The range to repeat runs from the line with "You are a GUI" to the last line below, both ends included; give it exactly and without pictures.

━━━━━ EXTRACTED DATA

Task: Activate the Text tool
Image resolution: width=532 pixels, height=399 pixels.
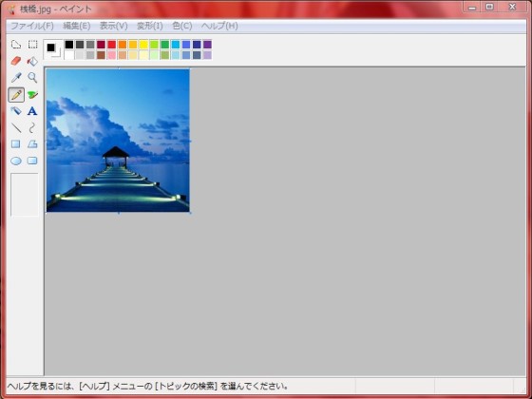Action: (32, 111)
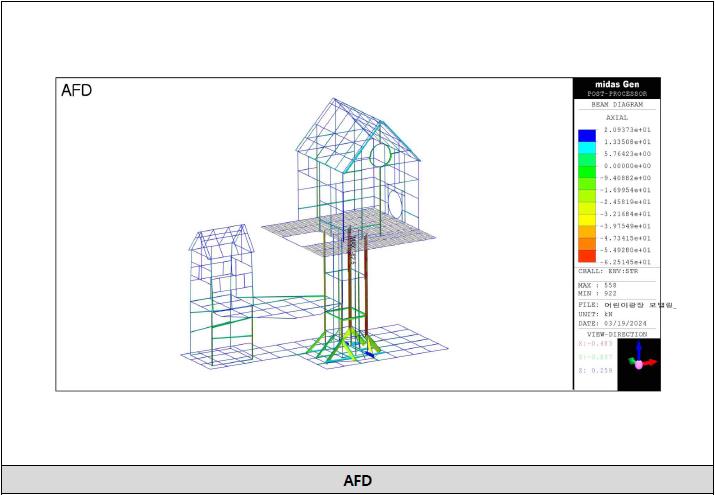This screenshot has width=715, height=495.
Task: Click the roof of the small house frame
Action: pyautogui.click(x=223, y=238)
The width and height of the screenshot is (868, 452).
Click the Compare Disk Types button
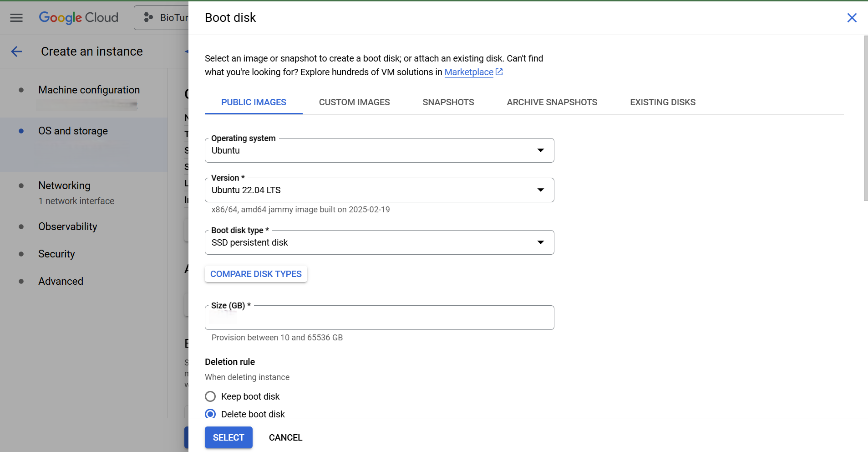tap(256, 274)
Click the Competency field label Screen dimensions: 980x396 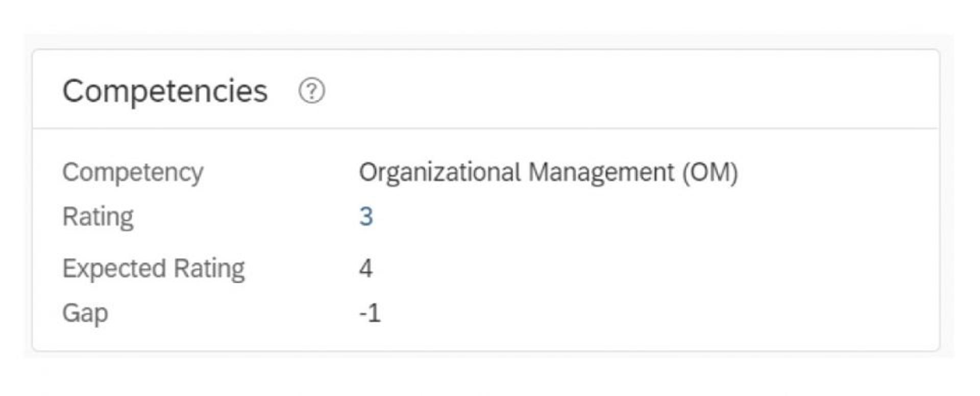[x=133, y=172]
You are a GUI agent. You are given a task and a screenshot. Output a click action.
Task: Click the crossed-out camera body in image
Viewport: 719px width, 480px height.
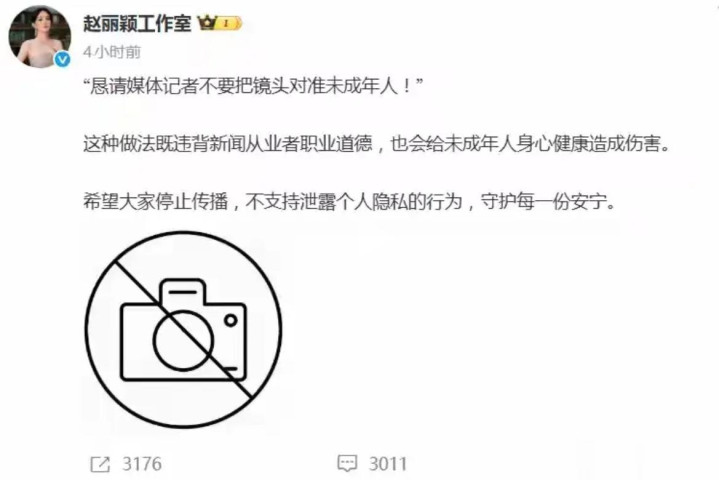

━━━━━━━━━━

■ **RESULT BELOW**
You are a GUI agent. You are given a task and a screenshot. Output a click action.
Task: Click the crossed-out camera body in image
Viewport: 719px width, 480px height.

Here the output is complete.